Testosterone replacement in men with low serum levels provides many benefits, including improved energy, strength, and libido. Preservation of bone mass and muscle mass are also seen. The downside risks appear to be modest, and include weight gain, sleep apnea, and an increased red blood cell count. There is also much concern about long-term effects on the prostate, including an acceleration of benign enlargement or an increased risk of prostate cancer. To date, however, studies indicate that prostate-related risks do not appear to be of great concern, although long-term monitoring will continue.

One other risk is of great concern to researchers, however: the risk that high testosterone levels may cause recipients to become high-strung. Consider the following report from Alaska:

In one of those only-in-Alaska stories that will shock even the sourest of sourdoughs, a trophy-sized bull moose was accidentally strung up in a power line under construction to the Teck Pogo gold mine southeast of Fairbanks. The moose apparently got its antlers tangled in electrical wire before workers farther down the line pulled the line tight about two weeks ago.
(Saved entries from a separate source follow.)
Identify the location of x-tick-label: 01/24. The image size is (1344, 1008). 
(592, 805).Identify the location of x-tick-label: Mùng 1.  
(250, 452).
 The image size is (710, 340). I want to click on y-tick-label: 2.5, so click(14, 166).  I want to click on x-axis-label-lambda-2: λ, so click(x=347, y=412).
The moose was suspended 50 feet in the air when workers, recognizing something was wrong, backtracked and found it...

The prevailing theory is that the moose came across the sagging and swaying wires and, in a testosterone-filled moment, decided to challenge the power line to a fight, as bull moose are known to do during the rut, or mating season.

"My guess is he was in full rut and probably seen that line moving out there," and decided to fight, said Marvin Pickens, line construction manager for City Electric in Anchorage.


I am now counseling my patients to avoid high tension electrical wires at the initiatiation of testosterone replacement therapy. I know I will be sleeping better since informing patients of this risk.